Tuesday, June 14, 2011
RENT: Quaint
I've recently seen both FOLLIES and RENT. FOLLIES (see my review "Haunting and Haunted"), from 1971, concerns old people haunted by memories of the 1930s and 1940s. RENT opened in the mid-1990s just after the death of its young creator Jonathan Larson,. But RENT is the one that feels more dated.
The production by Atlanta Lyric Theatre at the Earl Smith Strand Theatre in Marietta, Georgia, was energetically performed by a cast of strong singers, all of them earnest actors, dressed in a variety of the uniforms worn in the 90s by defiant non-conformists under thirty. Enunciation was clear, dancing was energetic and virile in that fist-pumping way that we’ve come to expect from modern performers. Scaffolding climbed the stage’s bricked walls to create the urban milieu of the story. The rock band rocked; the lights directed our attention to the right places.

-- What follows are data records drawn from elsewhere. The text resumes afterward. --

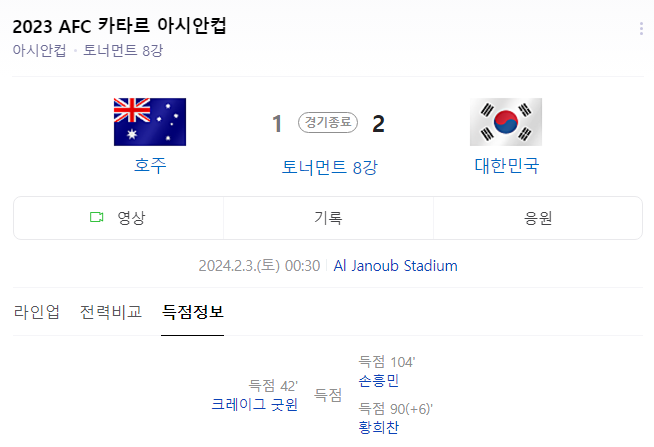
Task: Open the 손흥민 player link
Action: coord(378,380)
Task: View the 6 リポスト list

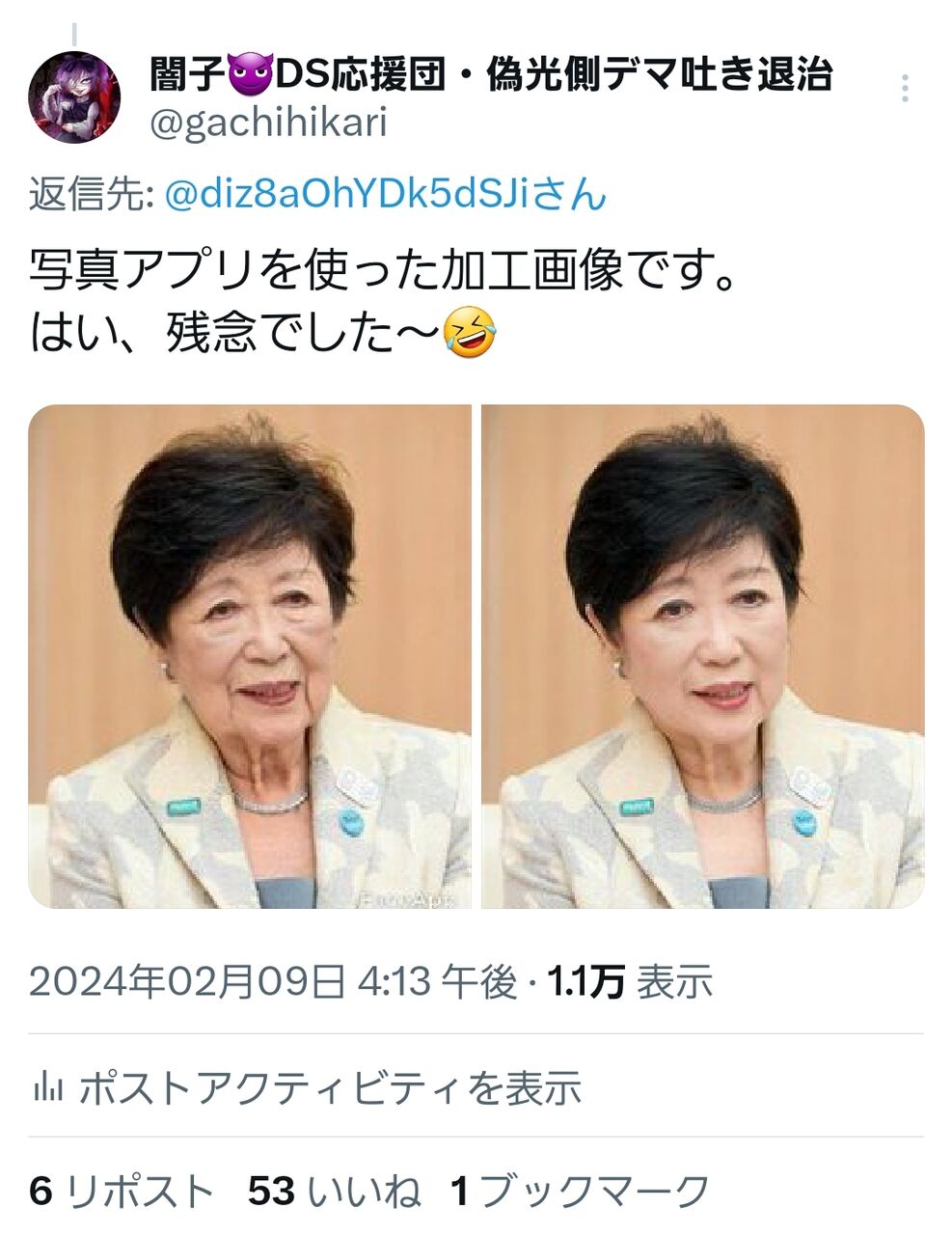Action: (x=122, y=1192)
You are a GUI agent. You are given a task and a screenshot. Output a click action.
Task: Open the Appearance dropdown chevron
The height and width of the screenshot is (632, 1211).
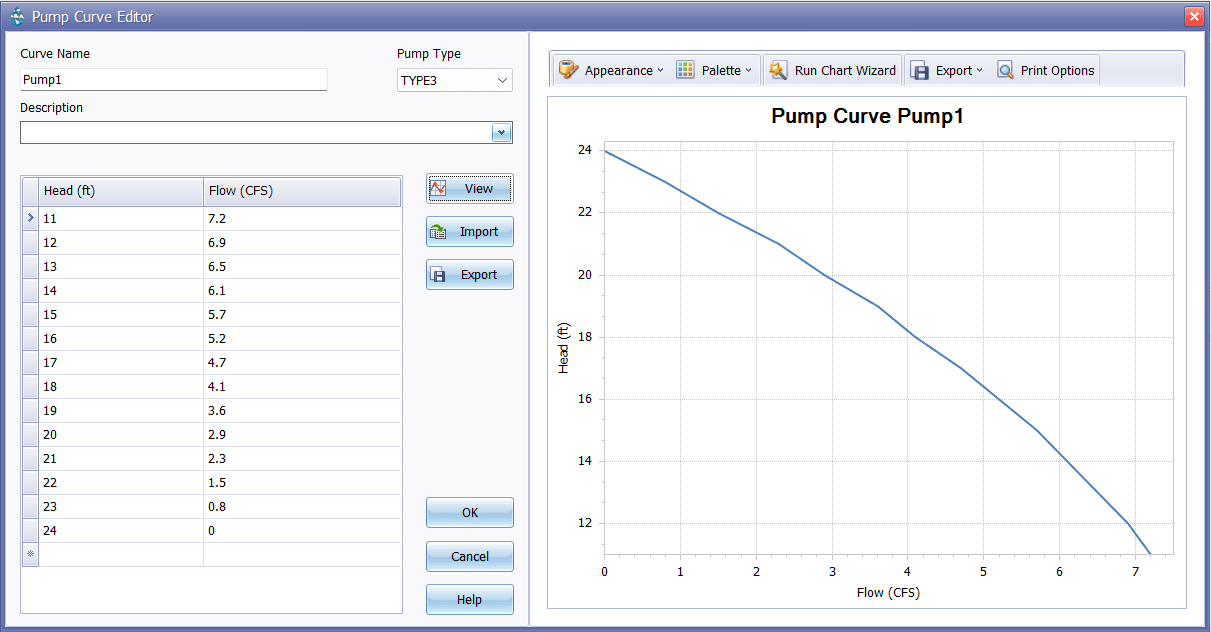coord(661,70)
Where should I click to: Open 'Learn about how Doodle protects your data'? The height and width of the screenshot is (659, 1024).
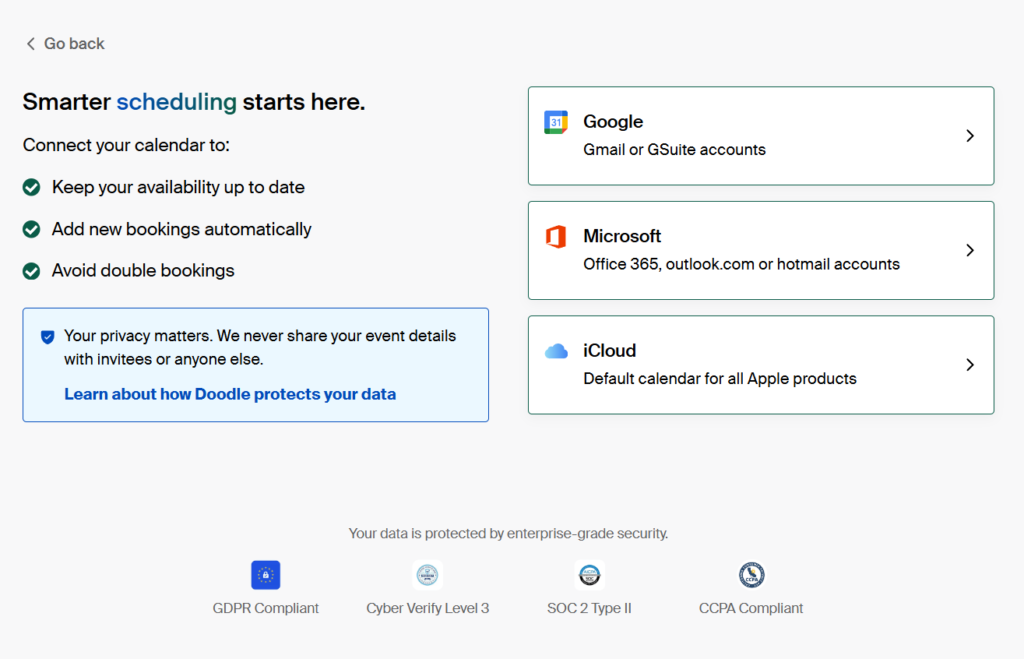point(230,394)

But the rock music had a quaint feel. It has become the music of men with thinning hair and AARP cards. (Recently an eighth grader complained to me, “What’s the music going to be? I hope it won't be rock.”) Worse, the high-strung emotional songs, the attitude of the defiant anthems -- complete with middle-finger -- all seemed generalized, just what we'd expect from rock anthems of this or that type. We applauded the performers emotional sounds; we didn’t share them.

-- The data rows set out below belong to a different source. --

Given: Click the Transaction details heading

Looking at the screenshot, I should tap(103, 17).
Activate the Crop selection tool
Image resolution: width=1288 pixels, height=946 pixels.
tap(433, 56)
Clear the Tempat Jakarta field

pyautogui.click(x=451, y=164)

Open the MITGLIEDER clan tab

One character mentions that he’s on AZT, a drug that I haven’t heard mentioned in so long that I’d forgotten about it. In the time of RENT's composition, it was the only hope for slowing the progress of the AIDs virus.
The transvestite Angel and his lover Collins got more laughs and more tears for their strand of the story than other couples in the show. From initial attraction through deepening affection, their story seemed real. The principal romance between Roger and Mimi, starting over a candle (a device borrowed from the show’s source, La Boheme), seemed much less substantial. So far as I could tell, Roger liked the shape of her rear end, and she liked cocaine. The ups and downs of their relationship just didn’t mean much.

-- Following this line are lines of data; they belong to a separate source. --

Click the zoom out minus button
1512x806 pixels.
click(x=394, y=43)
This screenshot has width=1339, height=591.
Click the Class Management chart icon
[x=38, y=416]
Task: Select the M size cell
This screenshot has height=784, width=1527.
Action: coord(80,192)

One character made perfect sense, all the way through: Bad guy "Benny," played with fierce presence and often affable demeanor by John Stewart, was clear in his intentions, his self-justification, and his mixed feelings.
Larson knew his Broadway as well as his rock. The show clarified and perked up whenever the music was driven by character, not the beat. There were those Bernstein / Sondheim places where several groups of characters sang different lyrics and different material in counterpoint. There were pastiches, such as the amusing “Tango: Maureen” and “email” messages from characters’ parents. “I’ll Cover You,” sung by Angel and Collins, was rousing and touching. When Roger and Mimi stopped yelling and whispered, “I should tell you, I should tell you…,” they were at their most interesting.
That’s what they were singing at the inevitable death of Mimi, and I was tearing up. It works in La Boheme, too, as the tenor, realizing that she has died, sings just one word, “Mimi!” and the curtain falls. So, what happened after Roger sang “Mimi” in RENT seemed like a cheap trick from some light comedy.
”Seasons of Love,” which opens the second act, is as good as the show gets, encapsulating the show’s best intentions in one lovely anthem.